Bad silence, however, can have a negative impact. It can and will reinforce self-doubt. Brooding over uncontrollable things tempts us into the dark and endless tunnel of the “what ifs?” The mind processes uncontrollable worries to the worst possible extreme, which almost never happens. This is negative thinking at its worst. Guard against it.
Silence by compulsion and fear also perpetuates negativity. Kingston expressed her initial fear after listening to the story of her no-name aunt. She feared silence, as silence could make it appear someone or, in this case, her aunt had never existed. Because being forgotten by one’s own family and from history means no one will ever remember who he or she was. Kingston’s mother had warned her, “Don’t let your father know that I told. He denies her… Don’t humiliate us. You wouldn’t like to be forgotten as if you were never born.” Therefore, the story was a warning. If Kingston were to follow in the same path as her aunt, she will bring shame and humiliation to her family. She would be like her aunt, silenced and forgotten. And so, she chose to self-censor herself for fear of repercussions and judgment.
Other times, silence by choice may be seen as mature and polite. Given different cultural background, some Asian immigrants living in the United States Silence is golden, but one must also learn to speak up in defense of things that are bad, evil, unjust, unfair, untrue, unethical, inequitable, and wrong. To keep silent in the face of evil is to be party to said evil. We must learn to use our voices wisely.
Much silences need to be broken. Not just feminism, but also bullying, sexual harassment, and drug use are issues we should speak up for. People should quit being silent and stand up for others and themselves. If we stand silently by while others are subject to injustice, we are guilty. When we stay silent, people don’t realize that we are here, and we can never say what we wish to say. If we keep what others had said about ourselves and don’t say anything back, we will never get the chance to say it. Shutting in by choice can be the longest way to a remedy. Or, if we keep our problems locked up, it’ll eventually burst out and drag everyone down with us. Speech and silence are complex. There is no way to separate silence from speech or to determine which one is preferable. Silence can be powerful to one person and simultaneously painful to another. It depends entirely on a person’s perspective.
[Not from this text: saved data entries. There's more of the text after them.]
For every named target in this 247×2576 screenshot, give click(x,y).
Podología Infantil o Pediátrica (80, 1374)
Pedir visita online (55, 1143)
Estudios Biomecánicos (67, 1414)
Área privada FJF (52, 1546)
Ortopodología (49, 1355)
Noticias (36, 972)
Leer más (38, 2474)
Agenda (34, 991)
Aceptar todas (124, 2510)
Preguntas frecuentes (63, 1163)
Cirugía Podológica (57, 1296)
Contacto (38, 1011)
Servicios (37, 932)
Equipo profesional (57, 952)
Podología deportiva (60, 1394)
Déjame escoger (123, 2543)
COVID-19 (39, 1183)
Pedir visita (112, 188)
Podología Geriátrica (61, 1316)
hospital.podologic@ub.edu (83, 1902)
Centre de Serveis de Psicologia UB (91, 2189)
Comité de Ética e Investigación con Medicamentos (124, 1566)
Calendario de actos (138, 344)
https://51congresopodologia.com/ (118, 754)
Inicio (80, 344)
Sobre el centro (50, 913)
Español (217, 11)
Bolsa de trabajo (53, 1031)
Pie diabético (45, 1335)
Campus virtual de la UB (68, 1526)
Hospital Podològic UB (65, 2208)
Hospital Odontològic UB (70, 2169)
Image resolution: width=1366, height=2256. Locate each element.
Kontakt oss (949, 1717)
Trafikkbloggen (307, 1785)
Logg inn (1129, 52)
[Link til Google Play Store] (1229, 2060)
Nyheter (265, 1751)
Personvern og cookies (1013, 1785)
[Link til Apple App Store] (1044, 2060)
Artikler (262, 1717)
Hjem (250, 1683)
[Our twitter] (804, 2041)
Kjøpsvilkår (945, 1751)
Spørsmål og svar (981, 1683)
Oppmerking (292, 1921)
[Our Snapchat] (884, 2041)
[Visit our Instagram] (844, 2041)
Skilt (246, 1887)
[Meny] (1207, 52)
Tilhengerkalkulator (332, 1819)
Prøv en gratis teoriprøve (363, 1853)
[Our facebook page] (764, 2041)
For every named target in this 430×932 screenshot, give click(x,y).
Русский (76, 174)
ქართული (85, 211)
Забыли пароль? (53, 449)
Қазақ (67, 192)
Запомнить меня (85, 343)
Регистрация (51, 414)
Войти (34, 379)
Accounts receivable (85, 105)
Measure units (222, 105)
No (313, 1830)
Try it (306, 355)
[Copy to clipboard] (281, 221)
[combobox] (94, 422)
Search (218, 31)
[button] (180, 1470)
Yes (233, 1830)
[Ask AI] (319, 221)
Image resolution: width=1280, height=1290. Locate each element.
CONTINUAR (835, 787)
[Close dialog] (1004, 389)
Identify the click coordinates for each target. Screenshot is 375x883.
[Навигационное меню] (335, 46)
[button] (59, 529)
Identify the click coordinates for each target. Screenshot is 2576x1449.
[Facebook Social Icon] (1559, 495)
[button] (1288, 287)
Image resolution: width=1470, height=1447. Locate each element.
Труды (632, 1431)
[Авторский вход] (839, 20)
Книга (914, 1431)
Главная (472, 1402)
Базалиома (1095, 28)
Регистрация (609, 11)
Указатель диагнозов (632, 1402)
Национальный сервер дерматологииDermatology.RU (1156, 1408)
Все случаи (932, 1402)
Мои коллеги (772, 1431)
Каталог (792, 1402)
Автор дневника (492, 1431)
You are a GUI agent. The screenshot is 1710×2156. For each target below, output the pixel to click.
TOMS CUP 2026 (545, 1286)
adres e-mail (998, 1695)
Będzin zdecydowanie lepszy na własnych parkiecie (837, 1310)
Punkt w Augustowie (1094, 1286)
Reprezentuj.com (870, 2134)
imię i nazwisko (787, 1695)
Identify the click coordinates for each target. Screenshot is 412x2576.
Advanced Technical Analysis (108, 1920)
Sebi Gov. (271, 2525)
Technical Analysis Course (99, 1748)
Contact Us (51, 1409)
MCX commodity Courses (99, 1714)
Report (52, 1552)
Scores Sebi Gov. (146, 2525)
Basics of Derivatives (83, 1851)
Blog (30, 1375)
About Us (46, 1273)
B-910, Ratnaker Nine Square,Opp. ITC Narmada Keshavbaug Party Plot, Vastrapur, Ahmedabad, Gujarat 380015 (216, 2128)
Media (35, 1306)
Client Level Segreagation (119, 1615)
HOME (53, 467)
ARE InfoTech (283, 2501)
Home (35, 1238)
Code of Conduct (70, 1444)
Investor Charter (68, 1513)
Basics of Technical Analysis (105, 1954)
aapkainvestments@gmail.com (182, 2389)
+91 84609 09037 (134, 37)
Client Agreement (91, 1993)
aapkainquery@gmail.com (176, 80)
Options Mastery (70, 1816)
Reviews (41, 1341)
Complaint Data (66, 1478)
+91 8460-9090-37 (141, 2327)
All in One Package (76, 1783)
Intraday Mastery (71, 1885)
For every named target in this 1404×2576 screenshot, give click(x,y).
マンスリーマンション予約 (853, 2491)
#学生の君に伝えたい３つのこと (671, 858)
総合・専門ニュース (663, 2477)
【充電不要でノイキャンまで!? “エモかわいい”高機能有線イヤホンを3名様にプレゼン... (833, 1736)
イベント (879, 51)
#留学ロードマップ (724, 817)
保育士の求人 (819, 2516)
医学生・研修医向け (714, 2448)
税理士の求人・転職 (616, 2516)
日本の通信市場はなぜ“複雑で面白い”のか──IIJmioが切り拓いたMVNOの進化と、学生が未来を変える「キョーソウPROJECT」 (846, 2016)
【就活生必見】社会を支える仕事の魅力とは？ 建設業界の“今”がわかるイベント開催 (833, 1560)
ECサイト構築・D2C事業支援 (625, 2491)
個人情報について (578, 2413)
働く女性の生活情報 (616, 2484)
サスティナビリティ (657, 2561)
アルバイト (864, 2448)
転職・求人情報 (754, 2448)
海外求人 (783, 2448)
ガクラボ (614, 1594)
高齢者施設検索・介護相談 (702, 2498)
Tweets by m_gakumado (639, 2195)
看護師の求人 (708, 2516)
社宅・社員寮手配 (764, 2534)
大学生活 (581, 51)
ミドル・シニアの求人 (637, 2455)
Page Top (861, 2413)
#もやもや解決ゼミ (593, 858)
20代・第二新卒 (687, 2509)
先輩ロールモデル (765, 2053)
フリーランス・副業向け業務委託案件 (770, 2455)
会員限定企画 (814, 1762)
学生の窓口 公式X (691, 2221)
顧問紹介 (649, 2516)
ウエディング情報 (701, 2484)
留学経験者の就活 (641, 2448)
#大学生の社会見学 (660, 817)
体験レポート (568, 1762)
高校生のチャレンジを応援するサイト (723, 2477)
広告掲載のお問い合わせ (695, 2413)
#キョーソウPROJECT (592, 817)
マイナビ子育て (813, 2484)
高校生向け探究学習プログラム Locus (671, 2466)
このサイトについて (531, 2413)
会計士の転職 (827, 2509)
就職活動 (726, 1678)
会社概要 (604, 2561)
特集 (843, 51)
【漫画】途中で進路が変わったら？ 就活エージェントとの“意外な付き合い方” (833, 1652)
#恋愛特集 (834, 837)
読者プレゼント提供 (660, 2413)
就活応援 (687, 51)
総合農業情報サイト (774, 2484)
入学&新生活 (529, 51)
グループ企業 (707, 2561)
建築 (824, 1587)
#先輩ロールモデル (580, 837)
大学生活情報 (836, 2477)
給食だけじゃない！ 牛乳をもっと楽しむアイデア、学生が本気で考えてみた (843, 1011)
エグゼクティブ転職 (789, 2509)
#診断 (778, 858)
In the end, Kingston solved the struggle by becoming a writer and telling stories of the oppression against women in China, including the one about her no-name aunt. For Kingston, the value of free speech is more important than silence. By choosing to write and share the story of the No Name Woman, she is ultimately showing her strength and individuality. We often hear that we never learn when we speak, but only when we listen. Dial into the silence of your life and become acutely aware of whether that silence is positive or negative. If life’s too hectic and you realize you don’t have enough thinking time in it, make room. A good life leverages smart silence. Harvest the good, weed out the bad–it will help you stay happy and balanced.